Art.5. De procedure voor de inzage van de Vlaamse toetsen voor leerlingen of hun ouders verloopt op de volgende wijze:
  1° de leerling of een ouder van de leerling vraagt toetsinzage aan bij de bevoegde dienst van het Vlaams Ministerie van Onderwijs en Vorming, ten vroegste op de eerste maandag van de laatste volledige week van juni en uiterlijk op 1 september van het kalenderjaar van de toetsafname;
  2° na de aanvraag, vermeld in punt 1°, kan de leerling en/of ouder de toets komen inkijken bij de bevoegde dienst van het Vlaams Ministerie van Onderwijs en Vorming uiterlijk op 15 september van het kalenderjaar van de toetsafname.
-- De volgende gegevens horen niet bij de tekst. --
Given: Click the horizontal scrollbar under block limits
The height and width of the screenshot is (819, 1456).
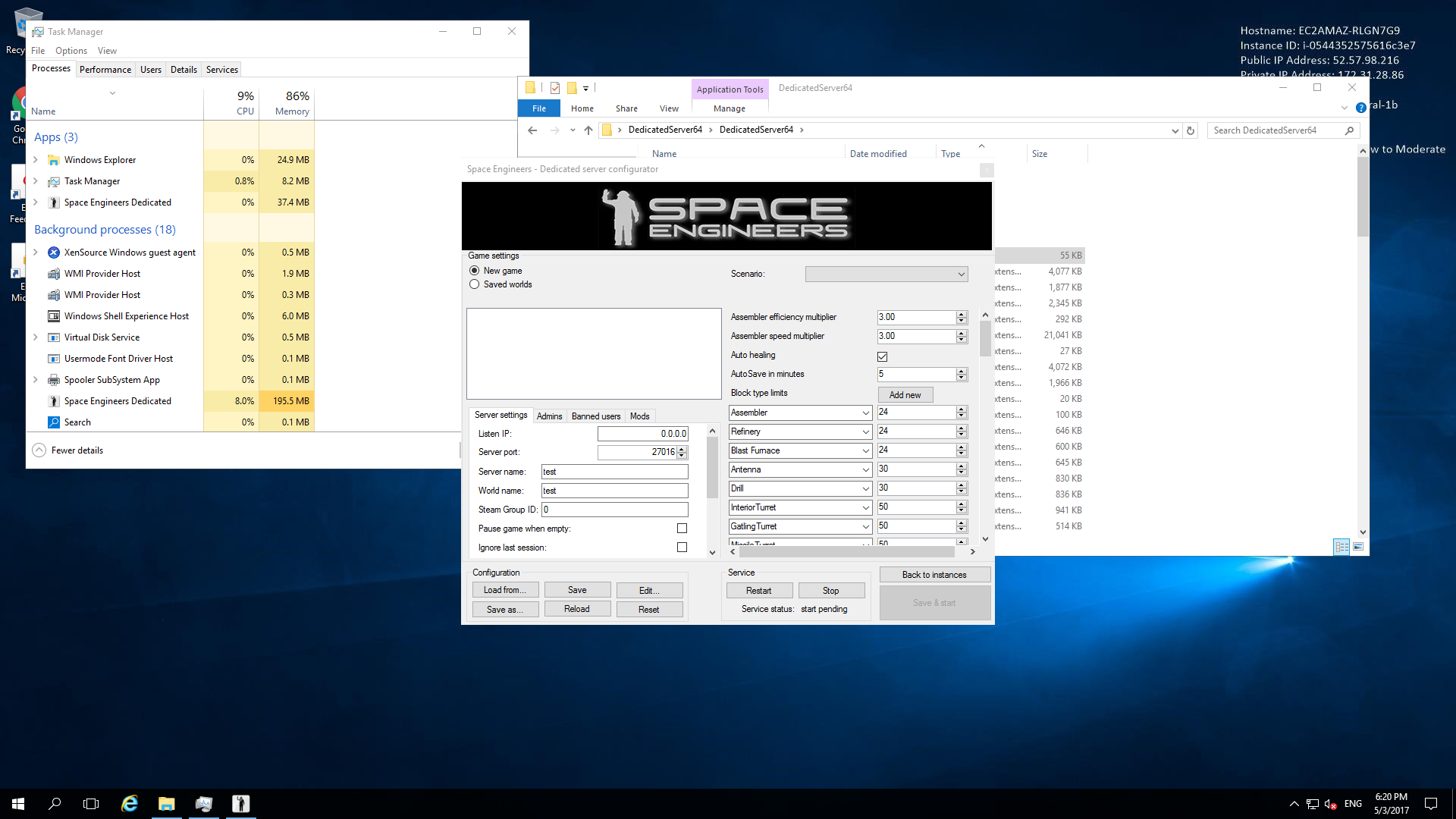Looking at the screenshot, I should [x=852, y=552].
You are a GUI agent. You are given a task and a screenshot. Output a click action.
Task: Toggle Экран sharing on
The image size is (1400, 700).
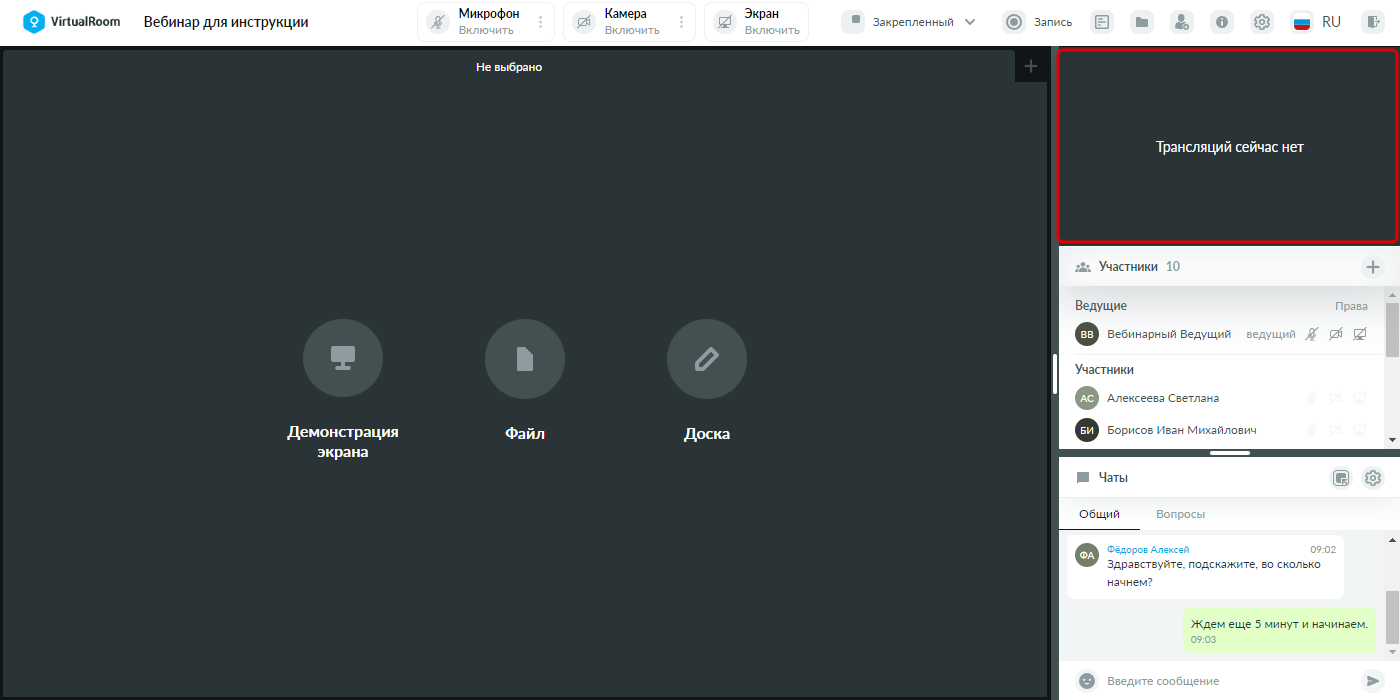pyautogui.click(x=756, y=22)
Art.6. De Vlaamse toetsen en de toetsinzage, vermeld in artikel 5, zijn gratis.

Art.7. In het kader van de Vlaamse toetsen worden de volgende leerlingengegevens verwerkt voor wetenschappelijk onderzoek door het bevoegde steunpunt:
  1° loggegevens over de toetsafname;
  2° gegevens over gebruik van hulpmiddelen bij de toetsafname;
  3° de antwoorden op de leerlingenvragenlijst.
  De gegevens die verzameld worden via de leerlingenvragenlijst worden verwerkt voor wetenschappelijke doeleinden.
  De leerlingenvragenlijst kan vragen bevatten over de volgende thema's:
  - thuissituatie van de leerling en werksituatie van de ouders
  - vrije tijd van de leerling
  - motivatie van de leerling
  - toetservaring
  - onderwijsverwachtingen van de leerling
  - onderwijsopvattingen van de leerling
  - taalachtergrond en migratie-achtergrond van de leerling
  - onderwijsaanbod
  Deelname aan de leerlingenvragenlijst is vrijwillig. Ouders of leerlingen kunnen ervoor kiezen om de leerlingenvragenlijst niet in te vullen. Indien ze ervoor kiezen om de vragenlijst niet in te vullen, wordt die keuze vooraf geregistreerd zodat bij de toetsafname de vragenlijst niet wordt voorgelegd.

Art.8. Dit besluit treedt in werking op 15 december 2023, met uitzondering van artikel 4, dat in werking treedt op 1 september 2025.

Art. 9. De Vlaamse minister, bevoegd voor onderwijs en vorming, is belast met de uitvoering van dit besluit.